An important challenge to investigating the potential link between antidepressant drug therapy and future diabetes risk concerns the assessment of diabetes. By using self-reports, Pan et al. [8], in keeping with many other investigators [35], have measured only diagnosed diabetes. Failure to capture undiagnosed diabetes is clearly a potential source of error because it raises the possibility of detection bias as an alternative explanation for the observed associations. That is, a diagnosis of depression requiring pharmacological treatment might increase the likelihood of being diagnosed with other medical conditions such as diabetes, artificially creating a link between the two. There are ways of addressing this concern. One is to examine whether antidepressant use is associated with undiagnosed diabetes. If the relationship between antidepressant use and diabetes is truly causal, then antidepressant use should be associated with diabetes irrespective of the method of detection. In a related point, antidepressant use should also increase blood glucose levels among those participants who remain non-diabetic during study follow-up.

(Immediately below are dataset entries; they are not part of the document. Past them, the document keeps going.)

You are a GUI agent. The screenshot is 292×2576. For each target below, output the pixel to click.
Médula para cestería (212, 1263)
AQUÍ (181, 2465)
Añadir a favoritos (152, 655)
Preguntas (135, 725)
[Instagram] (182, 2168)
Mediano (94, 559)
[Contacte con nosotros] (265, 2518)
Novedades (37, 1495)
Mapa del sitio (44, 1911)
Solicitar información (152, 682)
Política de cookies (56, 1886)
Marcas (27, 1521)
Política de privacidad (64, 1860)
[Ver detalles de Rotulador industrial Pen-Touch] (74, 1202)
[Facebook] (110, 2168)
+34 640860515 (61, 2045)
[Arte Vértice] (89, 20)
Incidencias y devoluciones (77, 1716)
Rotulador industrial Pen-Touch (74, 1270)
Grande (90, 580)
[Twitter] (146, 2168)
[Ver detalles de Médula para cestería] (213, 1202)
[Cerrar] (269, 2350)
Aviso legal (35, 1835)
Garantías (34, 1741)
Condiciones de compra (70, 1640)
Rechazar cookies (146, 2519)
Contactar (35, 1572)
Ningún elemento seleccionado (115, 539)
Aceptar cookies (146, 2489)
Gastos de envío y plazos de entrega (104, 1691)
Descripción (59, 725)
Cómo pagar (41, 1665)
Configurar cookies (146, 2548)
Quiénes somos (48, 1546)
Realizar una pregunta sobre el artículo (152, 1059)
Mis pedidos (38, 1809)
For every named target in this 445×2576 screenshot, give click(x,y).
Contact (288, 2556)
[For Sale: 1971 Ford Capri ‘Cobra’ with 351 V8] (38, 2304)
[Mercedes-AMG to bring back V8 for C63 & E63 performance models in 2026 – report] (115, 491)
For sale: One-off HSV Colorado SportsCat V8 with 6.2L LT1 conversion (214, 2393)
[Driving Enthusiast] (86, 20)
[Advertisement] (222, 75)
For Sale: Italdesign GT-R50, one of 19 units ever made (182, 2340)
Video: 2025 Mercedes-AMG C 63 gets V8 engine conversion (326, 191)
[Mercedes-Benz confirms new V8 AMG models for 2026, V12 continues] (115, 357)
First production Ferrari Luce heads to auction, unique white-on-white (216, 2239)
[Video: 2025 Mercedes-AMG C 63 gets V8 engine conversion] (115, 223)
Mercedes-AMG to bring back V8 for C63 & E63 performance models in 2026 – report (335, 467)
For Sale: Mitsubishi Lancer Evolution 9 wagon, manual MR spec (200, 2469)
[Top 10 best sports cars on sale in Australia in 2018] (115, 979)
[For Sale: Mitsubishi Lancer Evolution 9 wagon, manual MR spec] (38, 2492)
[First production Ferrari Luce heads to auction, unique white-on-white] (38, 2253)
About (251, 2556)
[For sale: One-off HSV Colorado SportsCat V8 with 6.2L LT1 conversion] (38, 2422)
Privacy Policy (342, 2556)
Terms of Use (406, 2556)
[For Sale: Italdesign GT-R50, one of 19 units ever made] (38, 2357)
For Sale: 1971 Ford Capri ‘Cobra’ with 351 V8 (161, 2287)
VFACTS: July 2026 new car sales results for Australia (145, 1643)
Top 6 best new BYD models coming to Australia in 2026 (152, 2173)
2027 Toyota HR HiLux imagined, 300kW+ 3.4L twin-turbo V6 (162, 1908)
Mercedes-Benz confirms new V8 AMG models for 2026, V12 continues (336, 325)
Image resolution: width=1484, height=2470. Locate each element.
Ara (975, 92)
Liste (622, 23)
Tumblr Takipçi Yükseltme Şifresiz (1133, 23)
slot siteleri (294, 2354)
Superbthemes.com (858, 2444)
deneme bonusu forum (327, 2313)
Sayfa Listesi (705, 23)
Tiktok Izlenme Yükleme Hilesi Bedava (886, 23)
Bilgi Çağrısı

Currently, evidence regarding the existence of detection bias is mixed. In the Whitehall II study of British civil servants, exposure to antidepressant medication was monitored by repeated clinical interviews and undiagnosed diabetes was screened using an oral glucose tolerance test in four examinations over an 18 year follow-up period [11]. In this study, antidepressant use was associated with self-reported diagnosed diabetes but not with undiagnosed diabetes, higher fasting plasma glucose levels or increasing glucose levels over time [11]. These findings are consistent with the indication bias explanation and suggest that the antidepressant–diabetes association is spurious. By contrast, the Diabetes Prevention Program trial, which also used an oral glucose tolerance test to detect diabetes, suggests that the link may be ‘real’ [12]. The study recruited people at high risk of diabetes (overweight and elevated blood glucose levels) who did not meet the criteria for a diagnosis of diabetes. Participants were randomly assigned to receive lifestyle intervention, glucose-lowering medication (metformin) or placebo [12]. The authors found that in the lifestyle and placebo groups, participants who were consistently on antidepressants during the study period were about twice as likely as non-users to develop diabetes (no such pattern was seen in the metformin group).

Taking these results together, at this stage we cannot conclude that antidepressants increase the risk of diabetes, but we have no strong grounds to exclude this possibility either. Diabetes is a serious chronic disease that, because it can cause a catastrophic failure of function in an array of vital organs, especially the eyes, kidneys, nerves, heart, and blood vessels, is the seventh leading cause of death in the US [13]. If antidepressants really do have important diabetogenic side effects, this would potentially have major implications for the treatment of depression. In light of the new findings reported in this issue of Diabetologia, a closer evaluation of the safety and cost–benefit of antidepressants is certainly needed.